Les éditeurs scolaires dans l’expectative | Livres Hebdo

Par Hervé Hugueny, le 09.01.2014 à 17h17 (mis à jour le 09.01.2014 à 19h12) Education

Les éditeurs scolaires dans l’expectative

Isabelle Magnard, présidente de Savoir Livre - Photo DR

La définition des nouveaux programmes et le vote de crédits pour les manuels accompagnant la réforme de 2015 semblent incertains pour les spécialistes du secteur.
 

«C’est dans un climat de grande incertitude sur les délais et les moyens des réformes annoncées» que les éditeurs scolaires se préparent aux réformes des programmes, qui doivent entrer en vigueur en septembre 2015, a déclaré Isabelle Magnard, présidente de Savoir Livre lors de la présentation des vœux de l’association, regroupement des grandes maisons du secteur.
 
«Selon le nouveau dispositif, le Conseil supérieur des programmes va d’abord proposer les grandes lignes des apprentissages par cycles et par champs disciplinaires du CP à la 3e, et la Direction générale de l’enseignement scolaire précisera ensuite les progressions par matières et par niveau. Une mécanique un peu longue pour des délais très courts, quand on sait que les nouveaux programmes seront mis en consultation dès le printemps prochain pour une publication en septembre»,  s’inquiète-t-elle.
 
«Côté budgets, le financement des manuels au collège connaît actuellement une baisse historique, puisque les montants inscrits dans la loi de finances 2014 ont été divisés par deux par rapport à 2013 et sont ainsi quatre fois moins élevés que pour les réformes des années 2005 à 2012. Ils permettront de financer en moyenne  ½ manuel par élève de collège (ou 2 manuels par élève si un seul niveau de classe est doté), toutes disciplines confondues», ajoute la présidente de Savoir Livre.
 
La plupart des manuels viennent d’être renouvelés, et le corpus des disciplines ne change pas. Aucun achat massif ne se justifie donc cette année, mais «le risque que ces budgets ne remontent pas en 2015 à des niveaux suffisants pour équiper les collégiens en livres et ressources numériques conformes aux nouveaux programmes, est réel», s’alarme Isabelle Magnard.
 
Les éditeurs vont donc poursuivre leur travail de sensibilisation des pouvoirs publics et des élus. L’an dernier, lors de la discussion sur la loi de refondation de l’école, ils se sont mobilisés.
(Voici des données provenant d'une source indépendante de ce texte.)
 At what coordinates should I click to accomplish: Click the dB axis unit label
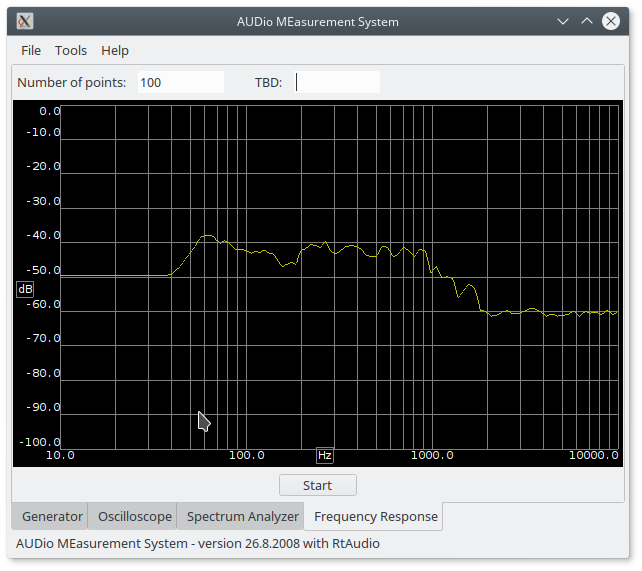click(25, 289)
Depuis l’été 2013, ils organisent aussi «des rencontres avec les responsables de l’éducation dans les régions». Cette année, Savoir Livre lancera aussi sa troisième étude auprès des enseignants sur l’usage des ressources numériques.
 
Le CNS et le KNE, les plateformes numériques scolaires d’Editis et d’Hachette Livre, se sont également entendues pour proposer un connecteur standardisé pour simplifier l’accès des environnements numériques de travail des établissements scolaires à leurs contenus.